Given exercise: Pull out each line of the material below that contains the string "Task", and copy those lines without any changes.

Data entries:
▬▬▬▬▬▬▬▬▬▬
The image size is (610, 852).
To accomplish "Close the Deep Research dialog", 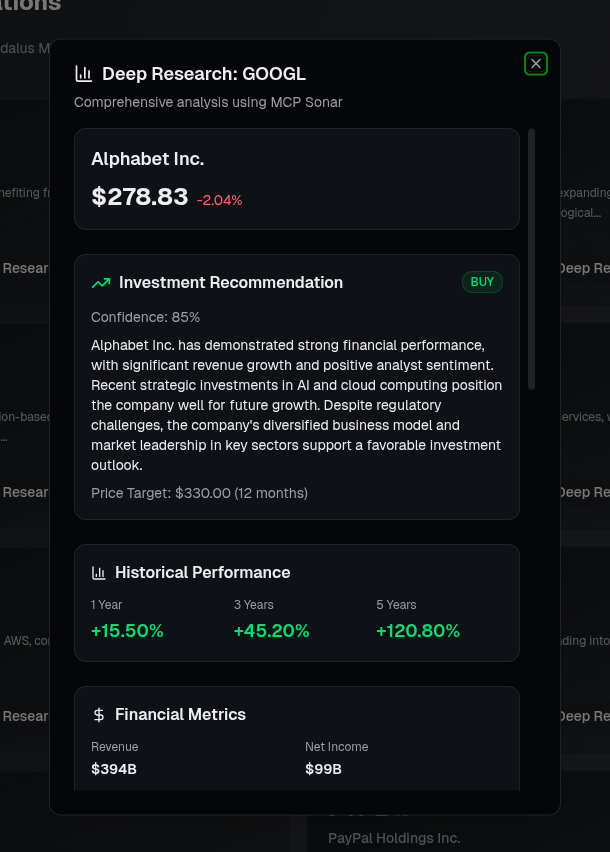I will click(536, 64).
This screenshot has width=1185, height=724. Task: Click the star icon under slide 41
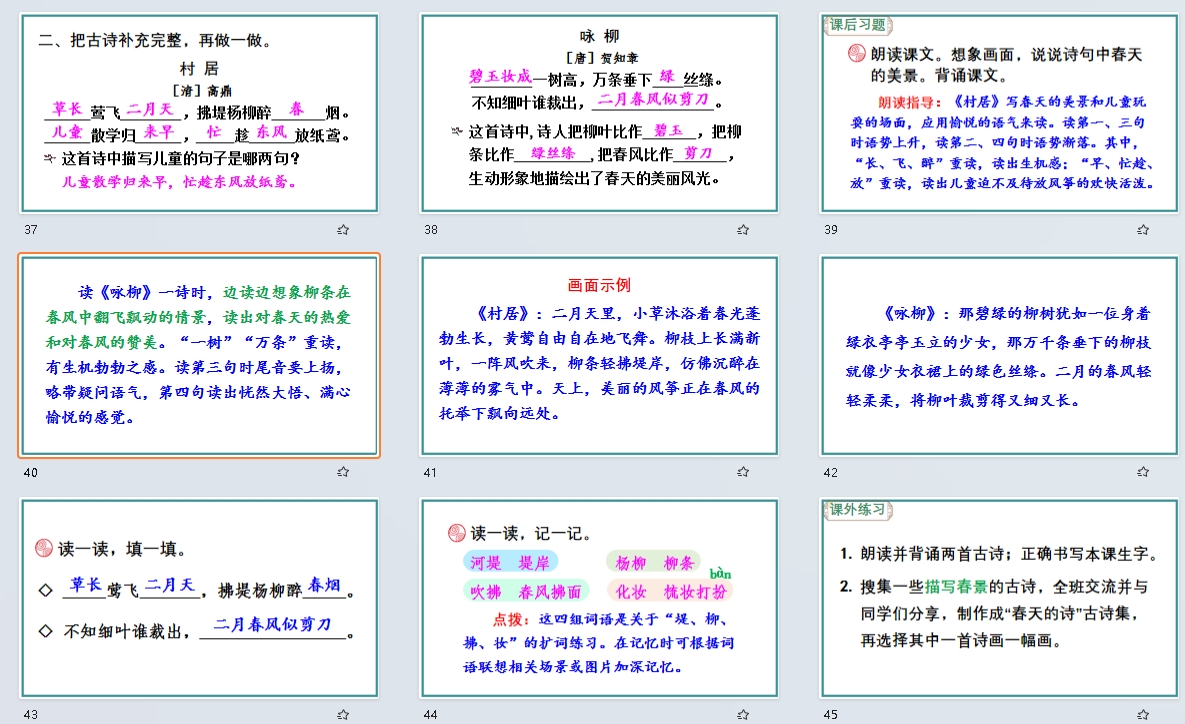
▬▬▬▬▬▬▬▬▬▬
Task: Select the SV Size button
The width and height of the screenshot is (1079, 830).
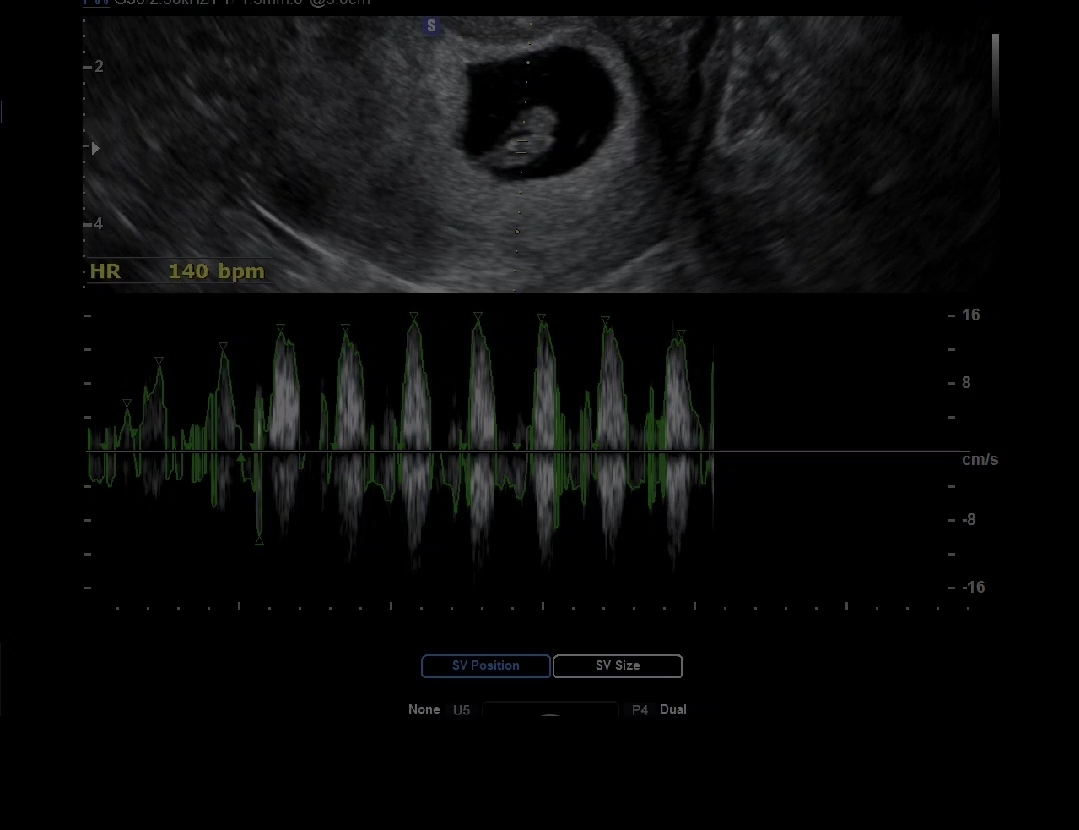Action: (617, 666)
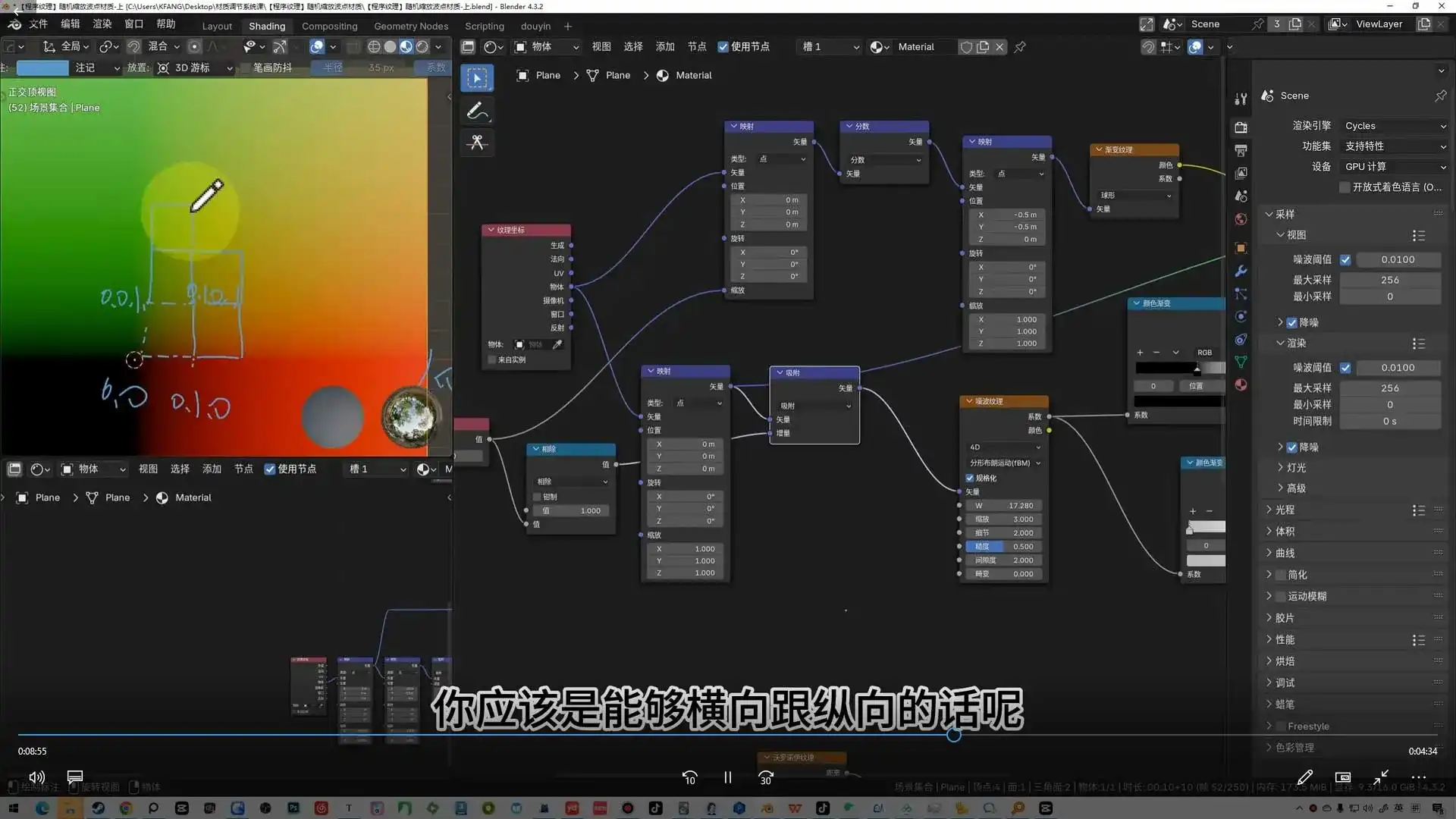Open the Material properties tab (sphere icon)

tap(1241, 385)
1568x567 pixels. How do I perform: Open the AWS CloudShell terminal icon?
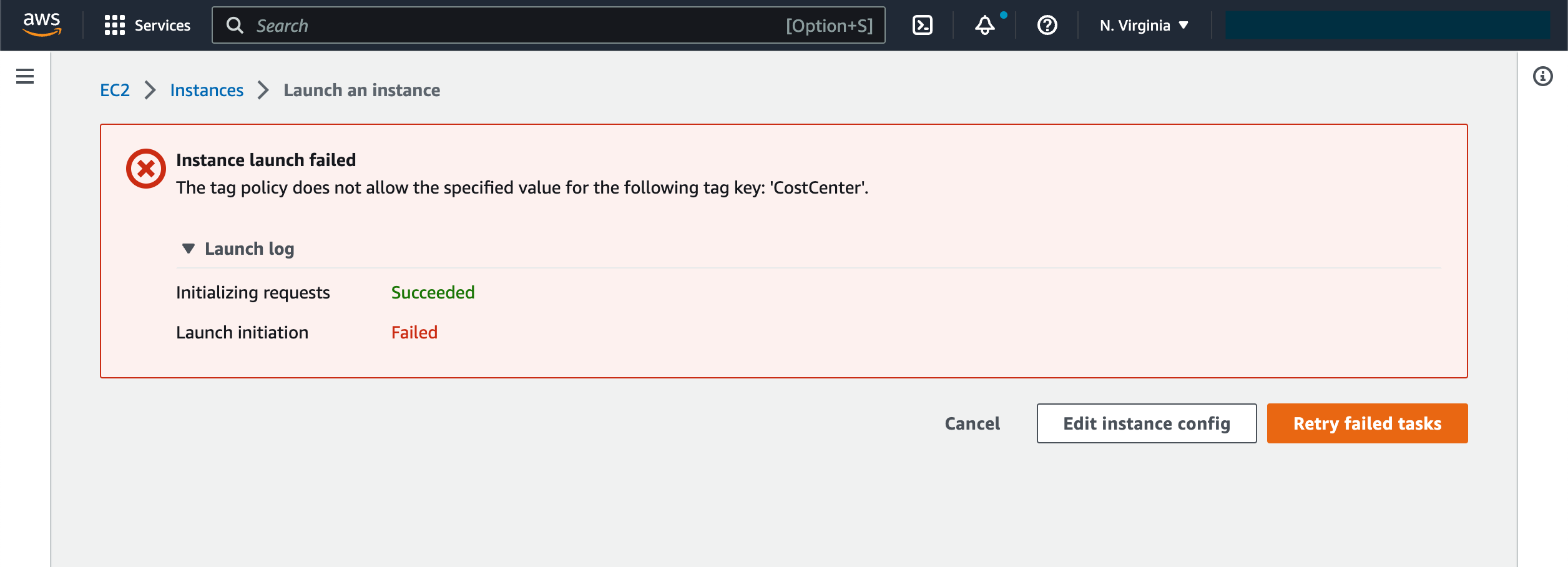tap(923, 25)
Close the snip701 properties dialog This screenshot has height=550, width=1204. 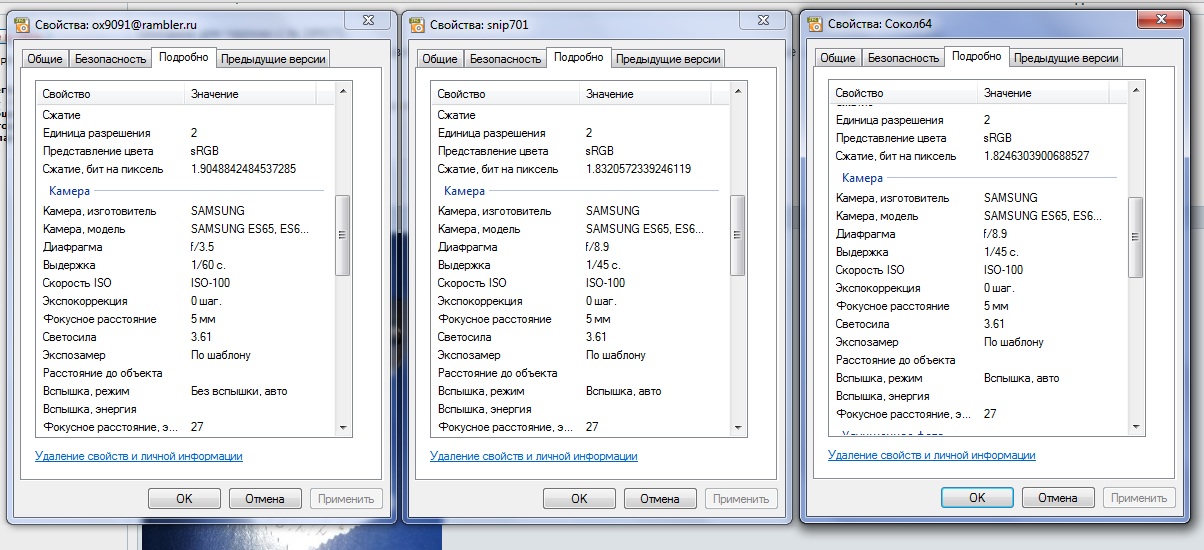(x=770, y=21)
▬▬▬▬▬▬▬▬▬▬
Solution:
This screenshot has width=1185, height=724. Task: Click the star icon under slide 41
Task: Select the SV Size button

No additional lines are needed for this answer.